Validating Simulations of User Query Variants

This repository contains the scripts of the experiments and evaluations, simulated queries, as well as the figures of:

Timo Breuer, Norbert Fuhr, and Philipp Schaer. 2022. Validating Simulations of User Query Variants. In Proceedings of the 44th European Conference on IR Research, ECIR 2022.

System-oriented IR evaluations are limited to rather abstract understandings of real user behavior. As a solution, simulating user interactions provides a cost-efficient way to support system-oriented experiments with more realistic directives when no interaction logs are available. While there are several user models for simulated clicks or result list interactions, very few attempts have been made towards query simulations, and it has not been investigated if these can reproduce properties of real queries. In this work, we validate simulated user query variants with the help of TREC test collections in reference to real user queries that were made for the corresponding topics. Besides, we introduce a simple yet effective method that gives better reproductions of real queries than the established methods. Our evaluation framework validates the simulations regarding the retrieval performance, reproducibility of topic score distributions, shared task utility, effort and effect, and query term similarity when compared with real user query variants.
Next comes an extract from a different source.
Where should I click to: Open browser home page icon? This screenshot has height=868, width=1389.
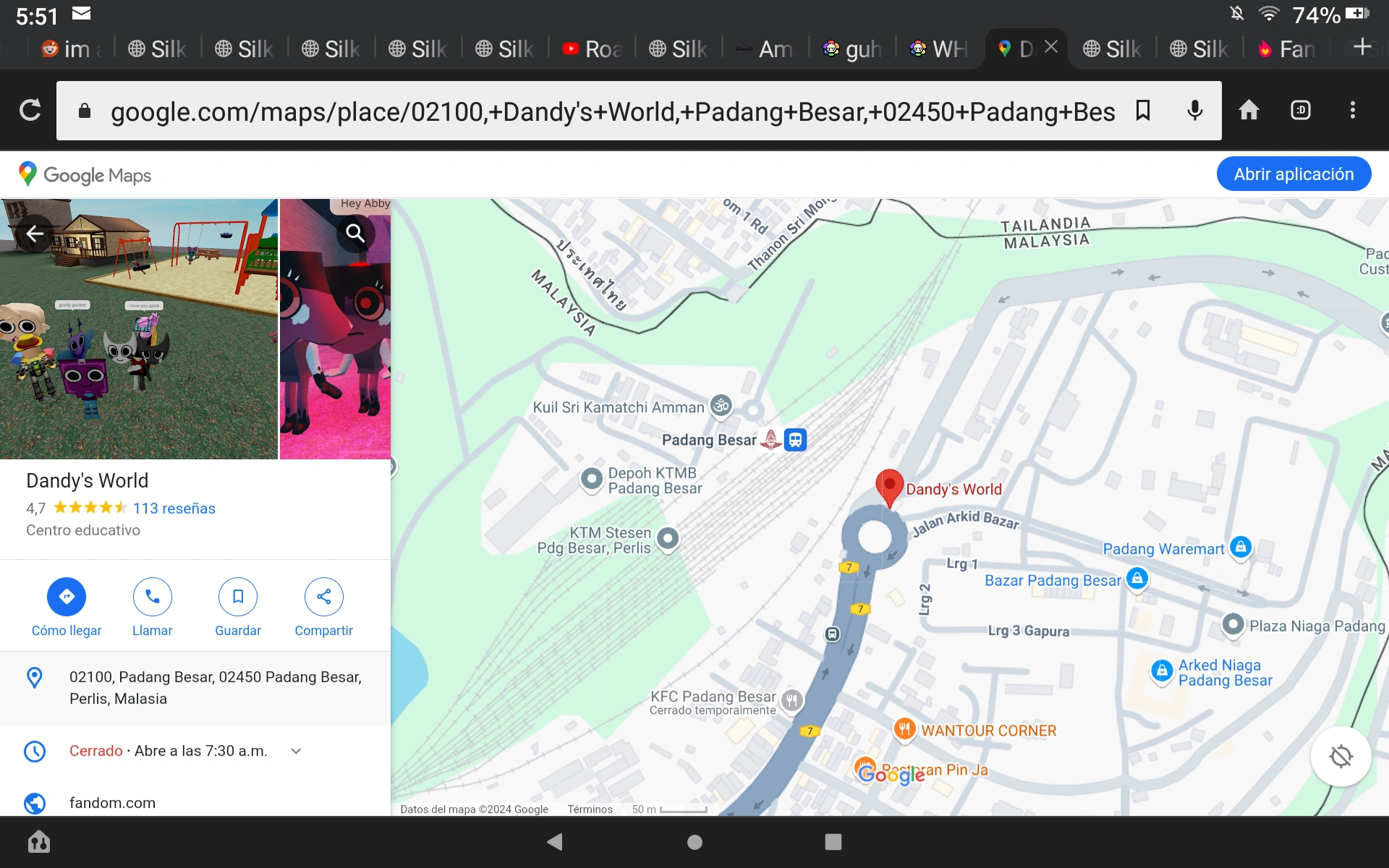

While the retrieval effectiveness and statistical properties of the topic score distributions as well as economic aspects are close to that of real queries, it is still challenging to simulate exact term matches and later query reformulations.

Directory overview

Directory	Description
`config/`	Contains configuration files for the query simulations, experiments, and evaluations.
`data/`	Contains (intermediate) output data of the simulations and experiments as well as the figures of the paper.
`eval/`	Contains scripts of the experiments and evaluations.
`sim/`	Contains scripts of the query simulations.

Setup

Install Anserini and index Core17 (The New York Times Annotated Corpus) according to the regression guide:

anserini/target/appassembler/bin/IndexCollection \
    -collection NewYorkTimesCollection \
    -input /path/to/core17/ \
    -index anserini/indexes/lucene-index.core17 \
    -generator DefaultLuceneDocumentGenerator \
    -threads 4 \
    -storePositions \
    -storeDocvectors \
    -storeRaw \
    -storeContents \
    > anserini/logs/log.core17 &

Install the required Python packages:

pip install -r requirements.txt

Query simulation

In order to prepare the language models and simulate the queries, the scripts have to executed in the order shown in the following table. All of the outputs can be found in the data/ directory. For the sake of better code readability the names of the query reformulation strategies have been mapped: S1 → S1; S2 → S2; S2' → S3; S3 → S4; S3' → S5; S4 → S6; S4' → S7; S4'' → S8. The names of the scripts and output files comply with this name mapping.

Script	Description	Output files
`sim/make_background.py`	Make the background language model form all index terms of Core17. The background model is required for Controlled Query Generation (CQG) by Jordan et al.	`data/lm/background.csv`
`sim/make_cqg.py`	Make the CQG language models with different parameters of lambda from 0.0 to 1.0.	`data/lm/cqg.json`
`sim/simulate_queries_s12345.py`	Simulate TTS and KIS queries with strategies S1 to S3'	`data/queries/s12345.csv`
`sim/simulate_queries_s678.py`	Simulate TTS and KIS queries with strategies S4 to S4''	`data/queries/s678.csv`

Experimental evaluation and results

In order to reproduce the experiments of the study, the scripts have to executed in the order shown in the following table.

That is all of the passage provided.